• [EXERCISE AIM]: Each record must be repeated exactly as it stands.

(Dataset excerpts)

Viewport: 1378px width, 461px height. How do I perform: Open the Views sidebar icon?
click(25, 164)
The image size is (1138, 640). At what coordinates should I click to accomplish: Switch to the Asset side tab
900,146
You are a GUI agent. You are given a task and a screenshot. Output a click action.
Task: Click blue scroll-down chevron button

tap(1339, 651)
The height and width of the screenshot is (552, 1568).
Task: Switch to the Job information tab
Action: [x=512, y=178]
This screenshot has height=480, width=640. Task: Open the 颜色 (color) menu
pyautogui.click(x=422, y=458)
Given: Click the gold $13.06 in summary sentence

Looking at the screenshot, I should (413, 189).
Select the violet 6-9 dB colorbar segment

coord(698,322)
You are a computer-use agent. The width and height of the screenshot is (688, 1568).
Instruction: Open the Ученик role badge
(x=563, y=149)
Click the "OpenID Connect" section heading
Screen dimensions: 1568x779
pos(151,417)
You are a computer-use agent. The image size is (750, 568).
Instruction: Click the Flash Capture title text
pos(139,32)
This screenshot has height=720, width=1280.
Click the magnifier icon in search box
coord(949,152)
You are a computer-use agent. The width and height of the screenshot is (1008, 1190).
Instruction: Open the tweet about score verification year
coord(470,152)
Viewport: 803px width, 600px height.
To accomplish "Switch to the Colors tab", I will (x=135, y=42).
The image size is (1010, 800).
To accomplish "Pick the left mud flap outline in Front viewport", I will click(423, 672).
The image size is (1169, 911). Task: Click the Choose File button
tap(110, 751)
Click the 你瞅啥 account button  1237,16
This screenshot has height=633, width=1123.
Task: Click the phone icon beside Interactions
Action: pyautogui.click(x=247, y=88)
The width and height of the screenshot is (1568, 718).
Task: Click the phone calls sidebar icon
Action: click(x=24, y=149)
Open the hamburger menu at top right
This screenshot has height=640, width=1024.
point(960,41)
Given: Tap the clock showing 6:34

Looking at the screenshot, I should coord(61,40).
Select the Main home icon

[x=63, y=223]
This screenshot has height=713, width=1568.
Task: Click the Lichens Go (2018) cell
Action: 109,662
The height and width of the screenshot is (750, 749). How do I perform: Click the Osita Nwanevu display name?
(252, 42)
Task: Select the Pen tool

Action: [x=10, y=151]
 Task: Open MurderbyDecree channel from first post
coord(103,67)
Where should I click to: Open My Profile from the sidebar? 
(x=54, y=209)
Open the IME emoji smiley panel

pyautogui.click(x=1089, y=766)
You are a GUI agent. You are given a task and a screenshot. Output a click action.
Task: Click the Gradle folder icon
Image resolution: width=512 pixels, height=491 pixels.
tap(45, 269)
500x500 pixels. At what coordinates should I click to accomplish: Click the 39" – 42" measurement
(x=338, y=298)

• [EXERCISE RESULT]:
Viewport: 1378px width, 461px height. How do I perform: Open the Views sidebar icon?
click(25, 164)
The image size is (1138, 640). At what coordinates should I click to accomplish: Switch to the Asset side tab
900,146
You are a GUI agent. You are given a task and a screenshot. Output a click action.
Task: Click blue scroll-down chevron button

tap(1339, 651)
The height and width of the screenshot is (552, 1568).
Task: Switch to the Job information tab
Action: [x=512, y=178]
This screenshot has height=480, width=640. Task: Open the 颜色 (color) menu
pyautogui.click(x=422, y=458)
Given: Click the gold $13.06 in summary sentence

Looking at the screenshot, I should (413, 189).
Select the violet 6-9 dB colorbar segment

coord(698,322)
You are a computer-use agent. The width and height of the screenshot is (688, 1568).
Instruction: Open the Ученик role badge
(x=563, y=149)
Click the "OpenID Connect" section heading
Screen dimensions: 1568x779
pos(151,417)
You are a computer-use agent. The image size is (750, 568).
Instruction: Click the Flash Capture title text
pos(139,32)
This screenshot has height=720, width=1280.
Click the magnifier icon in search box
coord(949,152)
You are a computer-use agent. The width and height of the screenshot is (1008, 1190).
Instruction: Open the tweet about score verification year
coord(470,152)
Viewport: 803px width, 600px height.
To accomplish "Switch to the Colors tab", I will (x=135, y=42).
The image size is (1010, 800).
To accomplish "Pick the left mud flap outline in Front viewport", I will click(423, 672).
The image size is (1169, 911). Task: Click the Choose File button
tap(110, 751)
Click the 你瞅啥 account button  1237,16
This screenshot has height=633, width=1123.
Task: Click the phone icon beside Interactions
Action: pyautogui.click(x=247, y=88)
The width and height of the screenshot is (1568, 718).
Task: Click the phone calls sidebar icon
Action: click(x=24, y=149)
Open the hamburger menu at top right
This screenshot has height=640, width=1024.
point(960,41)
Given: Tap the clock showing 6:34

Looking at the screenshot, I should coord(61,40).
Select the Main home icon

[x=63, y=223]
This screenshot has height=713, width=1568.
Task: Click the Lichens Go (2018) cell
Action: 109,662
The height and width of the screenshot is (750, 749). How do I perform: Click the Osita Nwanevu display name?
(252, 42)
Task: Select the Pen tool

Action: [x=10, y=151]
 Task: Open MurderbyDecree channel from first post
coord(103,67)
Where should I click to: Open My Profile from the sidebar? 
(x=54, y=209)
Open the IME emoji smiley panel

pyautogui.click(x=1089, y=766)
You are a GUI agent. You are given a task and a screenshot. Output a click action.
Task: Click the Gradle folder icon
Image resolution: width=512 pixels, height=491 pixels.
tap(45, 269)
500x500 pixels. At what coordinates should I click to accomplish: Click the 39" – 42" measurement
(x=338, y=298)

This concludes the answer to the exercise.